◆ Exercise prompt: The lines of the records that include "Toggle" should all be copied.

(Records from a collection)
****
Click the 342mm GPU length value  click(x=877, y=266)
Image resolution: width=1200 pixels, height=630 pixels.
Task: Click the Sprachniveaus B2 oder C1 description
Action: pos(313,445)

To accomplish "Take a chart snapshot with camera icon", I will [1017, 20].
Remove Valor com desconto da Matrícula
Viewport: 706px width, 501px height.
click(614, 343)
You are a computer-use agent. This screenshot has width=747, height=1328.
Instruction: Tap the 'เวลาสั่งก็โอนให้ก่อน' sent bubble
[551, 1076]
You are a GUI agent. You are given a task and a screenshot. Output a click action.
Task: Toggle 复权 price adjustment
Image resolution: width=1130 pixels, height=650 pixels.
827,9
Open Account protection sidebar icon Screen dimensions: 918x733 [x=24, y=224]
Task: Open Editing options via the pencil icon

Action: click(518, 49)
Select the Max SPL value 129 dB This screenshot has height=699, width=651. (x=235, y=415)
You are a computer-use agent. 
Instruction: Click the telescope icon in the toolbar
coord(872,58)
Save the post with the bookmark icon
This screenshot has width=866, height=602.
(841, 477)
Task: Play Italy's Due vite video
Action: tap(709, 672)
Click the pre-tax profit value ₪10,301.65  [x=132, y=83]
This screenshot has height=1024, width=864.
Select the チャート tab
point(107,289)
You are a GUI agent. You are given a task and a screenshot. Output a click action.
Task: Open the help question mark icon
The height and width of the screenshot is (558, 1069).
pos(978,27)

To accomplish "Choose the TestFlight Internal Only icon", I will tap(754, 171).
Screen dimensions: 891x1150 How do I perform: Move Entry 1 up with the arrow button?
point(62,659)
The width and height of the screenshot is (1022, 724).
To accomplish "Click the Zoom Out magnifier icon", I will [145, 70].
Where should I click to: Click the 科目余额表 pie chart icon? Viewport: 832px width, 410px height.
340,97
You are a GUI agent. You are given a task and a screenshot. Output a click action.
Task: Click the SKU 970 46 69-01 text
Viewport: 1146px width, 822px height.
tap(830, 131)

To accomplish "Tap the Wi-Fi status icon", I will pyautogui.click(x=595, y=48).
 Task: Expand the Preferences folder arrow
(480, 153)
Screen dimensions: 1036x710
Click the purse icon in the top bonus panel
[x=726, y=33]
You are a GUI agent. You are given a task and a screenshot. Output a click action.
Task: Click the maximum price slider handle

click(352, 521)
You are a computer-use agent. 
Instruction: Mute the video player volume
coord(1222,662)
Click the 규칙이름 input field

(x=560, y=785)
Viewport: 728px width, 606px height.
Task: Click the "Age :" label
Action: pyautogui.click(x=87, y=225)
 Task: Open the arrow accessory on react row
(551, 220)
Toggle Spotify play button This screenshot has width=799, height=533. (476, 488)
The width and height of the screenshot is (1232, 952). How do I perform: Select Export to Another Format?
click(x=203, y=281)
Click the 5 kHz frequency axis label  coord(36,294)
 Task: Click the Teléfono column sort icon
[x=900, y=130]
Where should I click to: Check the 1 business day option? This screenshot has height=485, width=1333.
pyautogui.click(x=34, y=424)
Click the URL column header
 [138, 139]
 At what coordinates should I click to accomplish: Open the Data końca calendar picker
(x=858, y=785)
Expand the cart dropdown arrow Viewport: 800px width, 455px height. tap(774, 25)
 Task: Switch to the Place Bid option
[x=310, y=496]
****
◆ Written response:
Task: Toggle 复权 price adjustment
Toggle Spotify play button This screenshot has width=799, height=533. (476, 488)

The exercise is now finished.